Lettere europee: Europa o digitale?

di Renato Cursi

Meglio scrivere di propria mano al termine di un lungo discernimento o affidarsi ad un algoritmo professionale, dopo aver scelto qualche parola chiave e un obiettivo di fondo? Lo scopriremo solo leggendo. Certo, sembra improbabile che un algoritmo esegua il compito di redigere una riflessione sulle sfide digitali che ci troviamo a vivere oggi come umanità intera e, nel nostro caso, in Europa, ponendo una domanda del genere in apertura, sollevando sin dall’inizio dubbi sull’autenticità dell’autore del testo stesso.

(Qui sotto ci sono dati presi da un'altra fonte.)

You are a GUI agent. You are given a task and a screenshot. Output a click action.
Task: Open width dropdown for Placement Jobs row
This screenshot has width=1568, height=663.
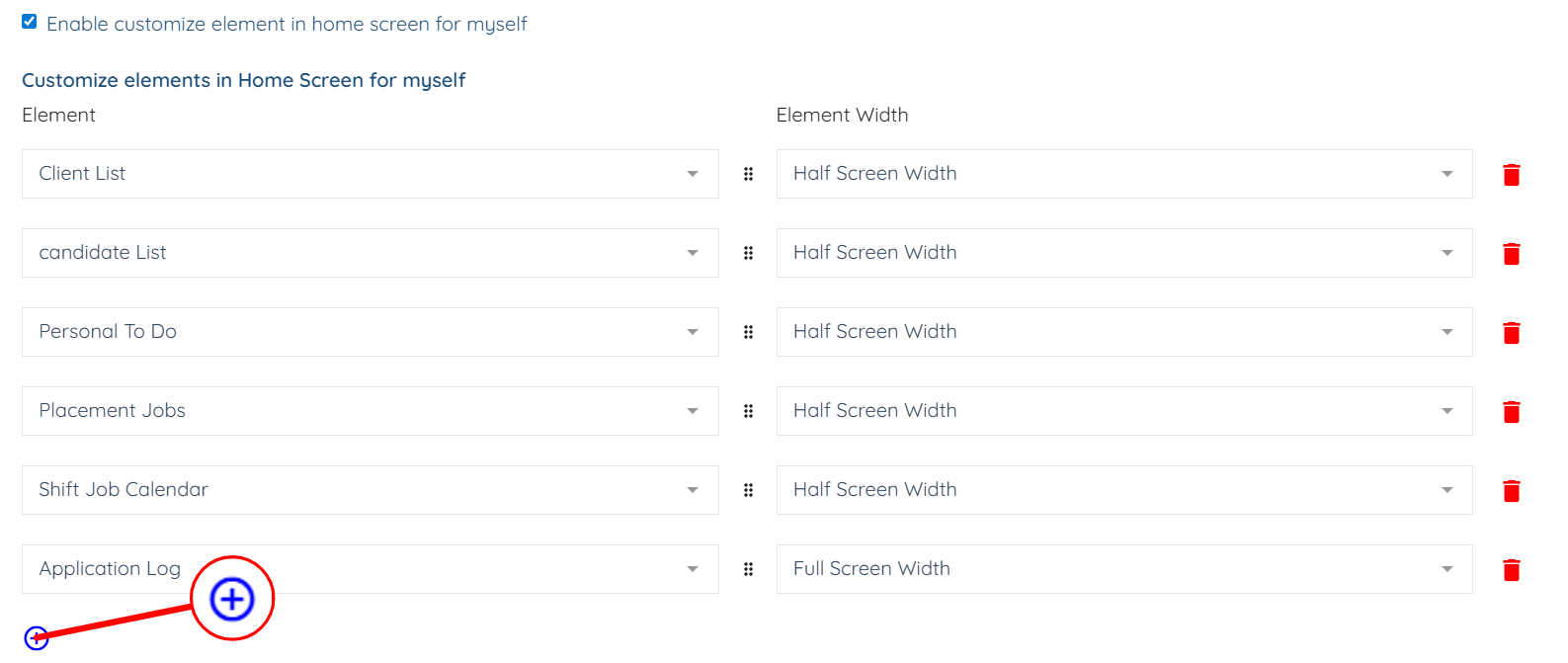coord(1123,411)
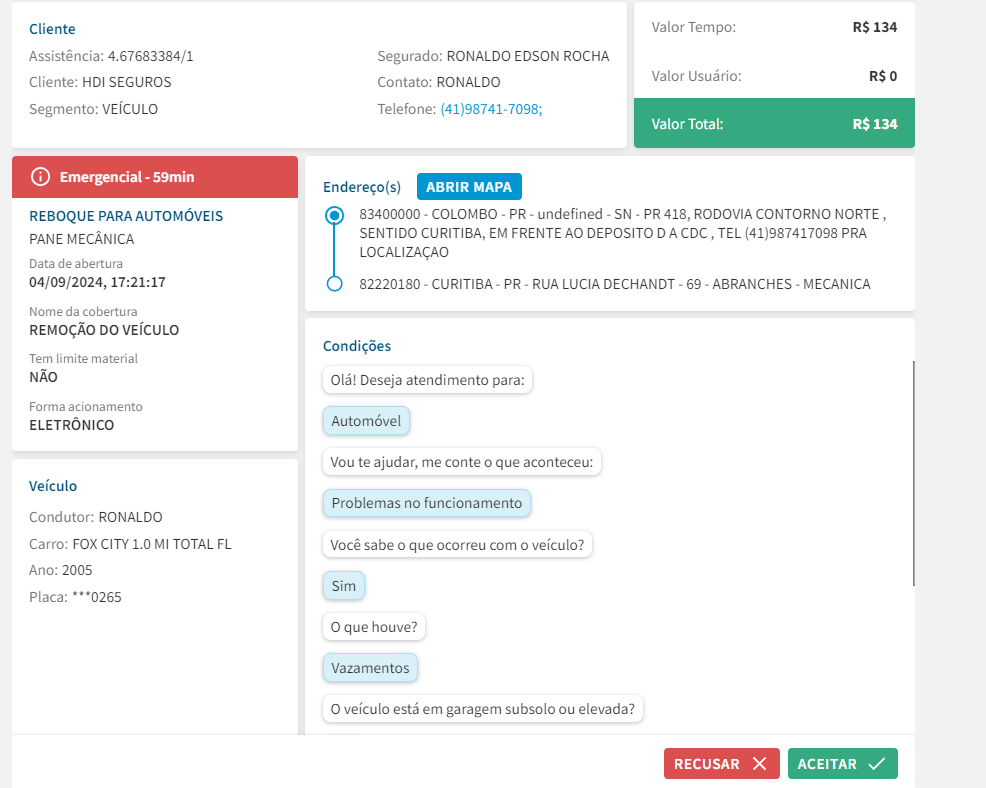986x788 pixels.
Task: Click the warning icon in Emergencial banner
Action: point(40,177)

Il solo fatto che una tale domanda sia oggi possibile ci mostra la complessità della condizione che ci troviamo a vivere. Non viviamo più solo uno stato di connessione intermittente (online/offline), bensì una condizione “onlife”, come descrive il filosofo Luciano Floridi. Vale a dire, una vita in continua interazione tra la realtà materiale e analogica e la realtà virtuale e interattiva. “Figitale”, direbbero altri, anche se in Italia non è ancora diffuso questo neologismo, frutto di una crasi volta a sottolineare la continua interazione tra realtà fisica e digitale.
Una condizione instauratasi progressivamente nel corso degli ultimi tre decenni, ma sicuramente amplificata dalla pandemia di covid-19. Nella definizione di “onlife” illustrata sopra, la parola chiave è l’aggettivo “continua”. Il riferimento alla (quasi?) totale assenza di interruzioni nella nostra interazione tra realtà materiale e analogica, da una parte, e realtà virtuale e interattiva, dall’altra. Questa continuità si è consolidata con l’ingresso nelle nostre vite dei dispositivi tecnologici portatili, nonché con il loro rendersi più potenti e più indispensabili. Le limitazioni all’interazione fisica tra persone, rese necessarie dalle misure di contrasto alla diffusione del virus, hanno quindi amplificato questo processo già da tempo in atto.
Alla dipendenza da schermi e al mal di riunioni e lezioni digitali, nei giovani sembrano accompagnarsi, tra le altre, due tendenze apparentemente contraddittorie. Da una parte, si avverte un certo fatalismo, un senso di impotenza e passività nei confronti di tutto ciò che è o in qualche modo dipende dal digitale. D’altra parte, si intravede un affidamento fideistico agli strumenti offerti dalle tecnologie digitali per cercare le risposte a bisogni e aspirazioni di ogni tipo. La condizione espressa dalla prima tendenza è quella che viene definita “powerlessness by design”, cioè la condizione di chi si sente progettato all’impotenza, consapevole ma costretto alla condizione di ingranaggio o variabile trascurabile di un grande algoritmo o di un’intelligenza artificiale progettati da altri. La seconda tendenza assume varie forme, tra cui quella descritta dall’antropologo Yuval Noah Harari con il nome di “dataismo”. Questa visione del mondo, che riconosce negli algoritmi e nei dati le uniche fonti di autorità in grado di sintetizzare criteri capaci di fondare e orientare le scelte delle persone, nelle sue forme più estreme arriva a concepire l’intero universo come un flusso di dati e la vita stessa come un mero algoritmo biochimico.